Vita Chiesa

«Humanae Vitae»: compie oggi 50 anni l’enciclica di Paolo VI

Il testo è composto da tre capitoli e contiene un appello finale. Dopo una premessa sul «gravissimo dovere di trasmettere la vita umana», per il quale «gli sposi sono liberi e responsabili collaboratori di Dio creatore», il Pontefice lo ha sviluppato nel primo capitolo dedicato agli «aspetti nuovi del problema e alla competenza del ministero», seguito da altri due capitoli sui «principi dottrinali» e sulle «direttive pastorali». Il documento ribadisce la connessione inscindibile tra il significato unitivo e quello procreativo dell’atto coniugale; dichiara anche l’illiceità di alcuni metodi per la regolazione della natalità (aborto, sterilizzazione, contraccezione) e approva quelli basati sul riconoscimento della fertilità. Nei 31 paragrafi che compongono il testo vengono indicate «le caratteristiche dell’amore coniugale», della «paternità responsabile», il rispetto della «natura e della finalità dell’atto matrimoniale». Poi, nel secondo capitolo, l’attenzione si focalizza sulle «Vie illecite per la regolazione della natalità» e sulla «liceità dei mezzi terapeutici» e del «ricorso ai periodi infecondi». Nel terzo capitolo, una serie di appelli rivolti ai «pubblici poteri», agli «uomini di scienza», agli «sposi cristiani», ai «medici e al personale sanitario», ai «sacerdoti» e ai «vescovi». Infine, l’appello ai «venerati fratelli, dilettissimi figli, e a voi tutti, uomini di buona volontà» sulla «grande opera di educazione, di progresso e di amore alla quale vi chiamiamo».

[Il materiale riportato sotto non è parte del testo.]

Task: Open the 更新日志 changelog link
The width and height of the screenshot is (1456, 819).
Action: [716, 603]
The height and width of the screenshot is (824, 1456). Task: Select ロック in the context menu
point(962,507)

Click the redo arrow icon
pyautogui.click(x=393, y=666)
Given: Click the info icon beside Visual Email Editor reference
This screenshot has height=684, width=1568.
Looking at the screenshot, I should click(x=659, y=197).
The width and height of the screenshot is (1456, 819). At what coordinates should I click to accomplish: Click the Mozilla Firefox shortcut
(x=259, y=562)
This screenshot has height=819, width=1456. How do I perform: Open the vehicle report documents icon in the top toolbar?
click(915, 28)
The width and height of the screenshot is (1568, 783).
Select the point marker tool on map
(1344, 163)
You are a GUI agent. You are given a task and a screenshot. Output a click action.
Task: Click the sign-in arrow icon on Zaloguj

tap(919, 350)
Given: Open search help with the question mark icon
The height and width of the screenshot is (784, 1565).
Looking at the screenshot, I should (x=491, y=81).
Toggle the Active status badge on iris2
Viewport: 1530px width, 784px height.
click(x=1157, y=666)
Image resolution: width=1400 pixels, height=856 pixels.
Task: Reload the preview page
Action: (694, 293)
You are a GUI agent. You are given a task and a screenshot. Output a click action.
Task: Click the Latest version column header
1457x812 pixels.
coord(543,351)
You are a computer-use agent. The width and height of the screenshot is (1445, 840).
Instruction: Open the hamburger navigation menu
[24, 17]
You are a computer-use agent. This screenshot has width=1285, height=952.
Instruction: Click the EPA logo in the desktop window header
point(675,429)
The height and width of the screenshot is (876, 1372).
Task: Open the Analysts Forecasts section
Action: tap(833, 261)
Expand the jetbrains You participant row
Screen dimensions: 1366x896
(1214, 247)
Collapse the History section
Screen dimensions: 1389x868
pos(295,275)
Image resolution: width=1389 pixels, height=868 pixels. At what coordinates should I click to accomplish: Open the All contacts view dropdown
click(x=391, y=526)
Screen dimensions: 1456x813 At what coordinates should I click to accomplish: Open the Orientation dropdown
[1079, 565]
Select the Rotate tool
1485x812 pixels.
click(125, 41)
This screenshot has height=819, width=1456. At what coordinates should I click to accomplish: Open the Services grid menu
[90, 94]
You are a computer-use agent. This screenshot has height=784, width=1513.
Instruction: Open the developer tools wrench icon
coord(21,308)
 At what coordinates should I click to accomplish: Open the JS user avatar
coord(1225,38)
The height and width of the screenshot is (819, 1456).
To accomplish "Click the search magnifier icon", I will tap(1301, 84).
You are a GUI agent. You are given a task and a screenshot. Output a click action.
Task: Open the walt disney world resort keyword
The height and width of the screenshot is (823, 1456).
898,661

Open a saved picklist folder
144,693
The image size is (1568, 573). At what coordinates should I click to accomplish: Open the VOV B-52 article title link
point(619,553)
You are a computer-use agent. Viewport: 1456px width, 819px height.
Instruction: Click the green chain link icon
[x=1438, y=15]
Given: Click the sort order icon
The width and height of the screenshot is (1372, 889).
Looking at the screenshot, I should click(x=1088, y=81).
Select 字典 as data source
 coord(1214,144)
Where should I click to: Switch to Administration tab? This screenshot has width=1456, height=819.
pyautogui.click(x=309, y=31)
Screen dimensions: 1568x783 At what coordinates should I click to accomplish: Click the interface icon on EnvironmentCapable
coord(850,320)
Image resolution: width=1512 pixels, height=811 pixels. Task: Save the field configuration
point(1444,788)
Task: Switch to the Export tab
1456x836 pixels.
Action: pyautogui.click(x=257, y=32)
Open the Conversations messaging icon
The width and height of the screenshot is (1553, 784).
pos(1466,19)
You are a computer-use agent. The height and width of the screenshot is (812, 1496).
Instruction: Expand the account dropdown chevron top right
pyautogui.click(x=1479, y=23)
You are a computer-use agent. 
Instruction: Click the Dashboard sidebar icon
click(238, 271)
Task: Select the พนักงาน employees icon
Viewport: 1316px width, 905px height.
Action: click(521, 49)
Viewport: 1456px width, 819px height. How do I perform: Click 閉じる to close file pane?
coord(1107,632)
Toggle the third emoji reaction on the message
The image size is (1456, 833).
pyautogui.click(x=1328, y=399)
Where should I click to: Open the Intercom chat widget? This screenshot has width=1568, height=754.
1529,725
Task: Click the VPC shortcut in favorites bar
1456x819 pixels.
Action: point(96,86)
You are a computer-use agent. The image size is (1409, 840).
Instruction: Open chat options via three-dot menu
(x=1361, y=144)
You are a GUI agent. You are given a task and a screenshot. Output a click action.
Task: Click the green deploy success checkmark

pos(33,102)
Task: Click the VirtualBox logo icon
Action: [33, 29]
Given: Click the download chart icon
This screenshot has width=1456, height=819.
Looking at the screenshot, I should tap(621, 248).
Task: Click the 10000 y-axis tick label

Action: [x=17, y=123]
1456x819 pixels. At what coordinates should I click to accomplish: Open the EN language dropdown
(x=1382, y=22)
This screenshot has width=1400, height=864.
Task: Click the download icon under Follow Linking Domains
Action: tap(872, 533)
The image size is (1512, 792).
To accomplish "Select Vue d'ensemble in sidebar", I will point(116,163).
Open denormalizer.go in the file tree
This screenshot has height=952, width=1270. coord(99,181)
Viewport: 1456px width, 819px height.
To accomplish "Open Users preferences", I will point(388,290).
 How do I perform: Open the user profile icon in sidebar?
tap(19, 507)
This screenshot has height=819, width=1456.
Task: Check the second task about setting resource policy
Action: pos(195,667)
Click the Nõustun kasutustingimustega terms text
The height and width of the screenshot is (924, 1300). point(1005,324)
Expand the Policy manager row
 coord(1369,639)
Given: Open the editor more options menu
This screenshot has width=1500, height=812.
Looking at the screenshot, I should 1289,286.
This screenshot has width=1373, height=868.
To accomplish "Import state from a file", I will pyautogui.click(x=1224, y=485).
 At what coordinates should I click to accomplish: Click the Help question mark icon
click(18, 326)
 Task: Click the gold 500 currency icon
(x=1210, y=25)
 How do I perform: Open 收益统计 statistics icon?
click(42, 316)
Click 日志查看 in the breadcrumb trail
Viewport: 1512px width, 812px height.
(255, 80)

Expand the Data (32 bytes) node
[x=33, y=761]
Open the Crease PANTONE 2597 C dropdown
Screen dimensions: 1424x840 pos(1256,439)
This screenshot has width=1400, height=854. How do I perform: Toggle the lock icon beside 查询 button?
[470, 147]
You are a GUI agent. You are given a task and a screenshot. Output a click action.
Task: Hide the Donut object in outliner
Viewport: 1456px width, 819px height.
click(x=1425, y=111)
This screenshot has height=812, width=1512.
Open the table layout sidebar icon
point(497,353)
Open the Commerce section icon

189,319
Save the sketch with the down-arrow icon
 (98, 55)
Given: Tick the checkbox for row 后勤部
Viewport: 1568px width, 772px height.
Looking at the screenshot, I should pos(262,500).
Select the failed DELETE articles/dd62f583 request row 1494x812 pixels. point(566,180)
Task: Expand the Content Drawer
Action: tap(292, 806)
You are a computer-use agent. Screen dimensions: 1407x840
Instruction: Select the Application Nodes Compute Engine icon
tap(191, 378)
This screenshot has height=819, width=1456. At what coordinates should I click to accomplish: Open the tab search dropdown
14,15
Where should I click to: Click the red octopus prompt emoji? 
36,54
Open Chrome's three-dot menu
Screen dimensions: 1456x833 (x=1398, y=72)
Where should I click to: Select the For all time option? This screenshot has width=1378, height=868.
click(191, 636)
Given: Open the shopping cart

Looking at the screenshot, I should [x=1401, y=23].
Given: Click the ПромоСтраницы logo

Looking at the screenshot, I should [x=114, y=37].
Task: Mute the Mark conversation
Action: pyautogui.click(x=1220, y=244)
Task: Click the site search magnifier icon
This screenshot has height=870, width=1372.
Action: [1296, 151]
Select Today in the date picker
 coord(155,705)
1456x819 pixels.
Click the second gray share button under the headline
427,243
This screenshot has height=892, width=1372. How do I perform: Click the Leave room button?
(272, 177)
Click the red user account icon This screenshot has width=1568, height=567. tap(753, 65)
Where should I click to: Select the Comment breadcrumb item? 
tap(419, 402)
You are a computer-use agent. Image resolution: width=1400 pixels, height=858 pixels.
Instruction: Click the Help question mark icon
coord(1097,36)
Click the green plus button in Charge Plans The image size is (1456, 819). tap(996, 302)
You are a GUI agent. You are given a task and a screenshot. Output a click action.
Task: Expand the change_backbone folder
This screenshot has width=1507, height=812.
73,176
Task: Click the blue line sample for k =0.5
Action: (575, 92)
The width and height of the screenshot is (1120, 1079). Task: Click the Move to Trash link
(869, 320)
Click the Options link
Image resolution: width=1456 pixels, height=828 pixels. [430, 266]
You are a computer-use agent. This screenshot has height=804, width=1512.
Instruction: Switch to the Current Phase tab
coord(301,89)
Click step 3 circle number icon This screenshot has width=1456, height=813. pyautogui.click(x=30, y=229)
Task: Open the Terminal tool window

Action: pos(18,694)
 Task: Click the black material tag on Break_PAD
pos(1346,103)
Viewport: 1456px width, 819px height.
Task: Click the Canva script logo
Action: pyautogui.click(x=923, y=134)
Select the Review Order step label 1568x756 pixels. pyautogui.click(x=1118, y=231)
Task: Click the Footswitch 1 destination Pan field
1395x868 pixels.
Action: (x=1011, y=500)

«Quando l’enciclica fu resa nota, la reazione dell’opinione pubblica non fu favorevole. Critiche e rilievi vennero anche dall’interno della Chiesa», ricorda al Sir mons. Marcello Semeraro, vescovo di Albano e segretario del Consiglio dei cardinali. Dopo aver citato una confidenza fatta dal Pontefice a un amico, Jean Guitton («Nell’amore non c’è solo l’amore. Vogliamo dire che nell’amore dell’uomo è racchiuso l’amore divino. Per questo il legame tra amore e fecondità è un rapporto così armonioso e segreto»), il vescovo sottolinea come «delle difficoltà riguardo all’accoglienza dell’enciclica Paolo VI fu da sempre ben consapevole, così come lo era dell’ineludibilità del suo dovere di proclamare la dottrina cristiana». Eppure il Papa «rimaneva fiducioso che il suo documento ‘quasi per virtù propria, per la sua umana verità’, sarebbe stato alla fine bene accolto, nonostante la diversità di opinioni largamente diffusa e anche nonostante la difficoltà insita nella via tracciata per chi la volesse fedelmente percorrere. In realtà ciò non avvenne».

Ricordando il contesto in cui nacque, «quel 1968 in cui giungeva al suo apice l’utopia della ‘liberazione sessuale’», l’enciclica di Paolo VI era «inevitabilmente anacronistica». «Considerata praticamente irricevibile nel contesto occidentale, l’enciclica ebbe al contrario un’accoglienza sostanzialmente positiva nei Paesi del Terzo Mondo e, in particolare, in America Latina». Così mons. Semeraro segnala che «a distanza di cinquant’anni dalla sua pubblicazione, siamo ancora posti davanti a quello che potrebbe essere ritenuto il suo punto nodale. Lo troviamo nel n. 9 dell’enciclica, dove Paolo VI evidenzia le note e le esigenze caratteristiche dell’amore coniugale». Si tratta di un amore «pienamente umano», «totale, ossia una forma tutta speciale di amicizia personale», «fedele ed esclusivo» e «fecondo».